__YOUR OBJECTIVE__
From the entries, filter out every line that lacks "resolution" and copy the rest.

(Data excerpts)
[Start of Attachment]

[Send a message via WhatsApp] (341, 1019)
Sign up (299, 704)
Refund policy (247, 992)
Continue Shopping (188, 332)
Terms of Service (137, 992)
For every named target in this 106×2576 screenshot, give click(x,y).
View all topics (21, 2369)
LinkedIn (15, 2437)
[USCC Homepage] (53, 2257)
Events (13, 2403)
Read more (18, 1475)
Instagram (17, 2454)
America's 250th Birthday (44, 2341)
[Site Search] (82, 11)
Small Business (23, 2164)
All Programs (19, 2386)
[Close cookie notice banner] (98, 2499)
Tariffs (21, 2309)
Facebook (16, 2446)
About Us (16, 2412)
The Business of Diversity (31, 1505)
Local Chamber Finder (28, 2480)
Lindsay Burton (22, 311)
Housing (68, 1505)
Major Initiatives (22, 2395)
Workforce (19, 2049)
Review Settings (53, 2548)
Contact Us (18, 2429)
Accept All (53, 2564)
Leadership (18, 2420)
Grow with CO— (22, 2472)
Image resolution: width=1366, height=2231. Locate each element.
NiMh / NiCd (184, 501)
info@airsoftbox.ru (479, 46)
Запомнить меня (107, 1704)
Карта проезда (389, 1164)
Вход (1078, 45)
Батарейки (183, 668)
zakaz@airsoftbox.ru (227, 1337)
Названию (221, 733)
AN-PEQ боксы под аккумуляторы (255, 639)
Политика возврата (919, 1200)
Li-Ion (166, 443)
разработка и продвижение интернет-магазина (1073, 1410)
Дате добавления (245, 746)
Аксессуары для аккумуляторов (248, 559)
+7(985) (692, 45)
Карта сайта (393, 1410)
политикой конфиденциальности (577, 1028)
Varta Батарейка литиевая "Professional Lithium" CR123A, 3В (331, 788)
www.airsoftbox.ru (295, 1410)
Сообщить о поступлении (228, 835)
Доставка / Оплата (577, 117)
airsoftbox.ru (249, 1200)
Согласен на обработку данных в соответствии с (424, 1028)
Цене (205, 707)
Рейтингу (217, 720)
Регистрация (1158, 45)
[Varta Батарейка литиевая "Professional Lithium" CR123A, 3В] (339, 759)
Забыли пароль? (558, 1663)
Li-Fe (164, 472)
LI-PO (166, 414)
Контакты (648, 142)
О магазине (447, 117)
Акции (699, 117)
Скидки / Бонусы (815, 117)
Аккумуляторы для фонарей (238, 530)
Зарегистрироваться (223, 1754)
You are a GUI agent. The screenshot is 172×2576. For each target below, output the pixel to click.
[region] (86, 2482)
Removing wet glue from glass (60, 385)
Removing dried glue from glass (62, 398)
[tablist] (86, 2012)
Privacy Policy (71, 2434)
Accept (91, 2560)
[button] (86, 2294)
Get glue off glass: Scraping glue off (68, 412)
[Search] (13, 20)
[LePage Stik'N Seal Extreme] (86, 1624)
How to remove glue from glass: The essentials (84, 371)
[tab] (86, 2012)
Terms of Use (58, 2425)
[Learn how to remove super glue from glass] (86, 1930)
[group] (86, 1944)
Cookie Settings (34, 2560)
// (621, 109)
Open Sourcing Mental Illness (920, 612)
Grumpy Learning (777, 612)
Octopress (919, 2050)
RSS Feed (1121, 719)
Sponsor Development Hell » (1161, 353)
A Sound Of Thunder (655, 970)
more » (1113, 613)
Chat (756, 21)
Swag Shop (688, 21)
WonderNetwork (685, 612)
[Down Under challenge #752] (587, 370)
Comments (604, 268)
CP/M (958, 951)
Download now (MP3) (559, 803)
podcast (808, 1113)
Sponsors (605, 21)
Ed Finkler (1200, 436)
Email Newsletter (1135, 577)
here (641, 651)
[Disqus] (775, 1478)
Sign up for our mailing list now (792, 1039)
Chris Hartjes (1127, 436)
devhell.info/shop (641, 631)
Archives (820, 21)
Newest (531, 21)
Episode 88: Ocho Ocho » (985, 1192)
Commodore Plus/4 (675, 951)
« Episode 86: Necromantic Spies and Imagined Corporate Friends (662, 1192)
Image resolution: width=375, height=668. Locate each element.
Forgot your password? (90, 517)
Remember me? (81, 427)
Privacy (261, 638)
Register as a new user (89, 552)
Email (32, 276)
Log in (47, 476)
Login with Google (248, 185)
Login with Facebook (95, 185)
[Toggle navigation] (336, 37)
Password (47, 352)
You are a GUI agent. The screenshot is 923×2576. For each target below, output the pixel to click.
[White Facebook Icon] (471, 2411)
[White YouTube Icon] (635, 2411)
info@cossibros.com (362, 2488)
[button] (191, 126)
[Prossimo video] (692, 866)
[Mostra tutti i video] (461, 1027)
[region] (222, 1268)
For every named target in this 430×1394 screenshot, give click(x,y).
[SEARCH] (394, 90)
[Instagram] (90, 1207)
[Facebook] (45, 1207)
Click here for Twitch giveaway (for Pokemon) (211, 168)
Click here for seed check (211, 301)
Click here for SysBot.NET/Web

[End of Attachment]

__EXERCISE RESPONSE__
Image resolution: width=1366, height=2231. Locate each element.
Image resolution: width=375, height=668. Locate each element.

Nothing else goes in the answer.